- Born: Richard Lee Winger August 27, 1943 (age 83) Antioch, California, U.S.
- Education: University of California, Berkeley
- Occupations: Political activist and analyst
- Political party: Libertarian Party (since 1972)
- Spouse(s): Jarrold Kunz ​ ​(m. 2008; died 2023)​ Brian Hauptli ​(m. 2025)​

= Richard Winger =

American blogger

Richard Lee Winger (born August 27, 1943) is an American political activist and analyst. He is the publisher and editor of Ballot Access News. He sits on the editorial board of the Election Law Journal. Winger publishes analysis, statistics and legal information and supports expanded access to the ballot for minor parties.

== Political expertise and activism ==
Winger is widely regarded as an expert on ballot access and election law, as well as on the topic of third-party politics in the United States. Though not an attorney, Winger periodically testifies in court cases and legislative hearings and is a source for both the media and political organizers. He has been published in The Wall Street Journal, Journal of Election Law, the Fordham Urban Law Review, American Review of Politics, California Journal and other publications. He has appeared as a commentator on ballot access on NBC, ABC, CNN, and NPR. Since 1985, Winger has published Ballot Access News, a monthly newsletter covering developments in ballot access law and among American minor parties generally.

On June 1, 2023, Winger announced his retirement from Ballot Access News. However, he continues to write on the website as a co-editor.

=== Coalition for Free and Open Elections ===
In 1985, Richard Winger co-founded, along with several minor party representatives, the Coalition for Free and Open Elections (COFOE). The group attempts to co-ordinate action and provide mutual support among the various minor parties for efforts to liberalize and reform ballot access laws.

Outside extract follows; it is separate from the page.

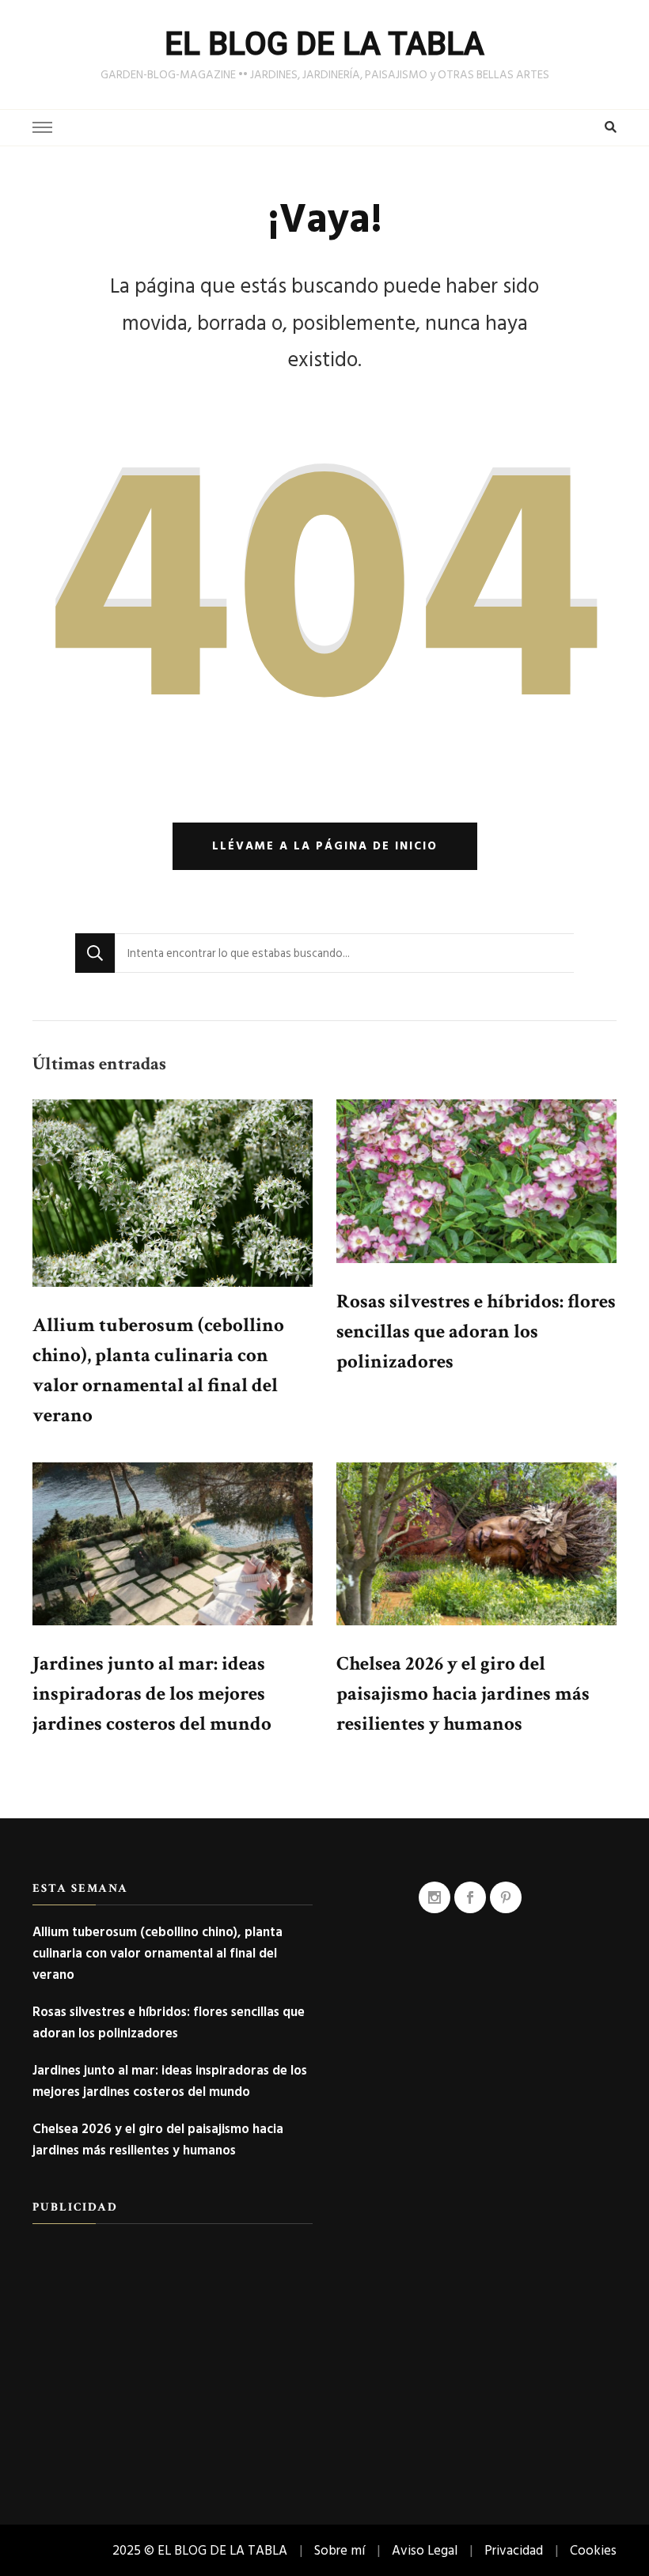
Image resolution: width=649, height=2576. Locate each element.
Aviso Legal (424, 2550)
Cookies (593, 2550)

=== Electoral politics ===
Winger has been a member of the Libertarian Party since 1972 but is not active with its leadership.

Winger has made one run for public office, a 1986 campaign for Secretary of State of California on the Libertarian ballot line. As he was running for the office charged with the administration of elections, the campaign was styled as being nonpartisan, intended to represent the interests of all minor parties. Winger finished fourth among five candidates with 1.5% of the vote.

==Personal life==
Richard Winger was born and raised in Antioch, California. He graduated from the University of California, Berkeley as a Political Science major in 1966, and attended Graduate School in Political Science at UCLA. He is gay and had been in a relationship with Jarrold Kunz since 1973. They married in 2008 after California started to issue marriage licenses to the same sex couples and their marriage lasted until Kunz's death in 2023. In 2025, he remarried Brian Hauptli. Winger lives in Marina District, San Francisco.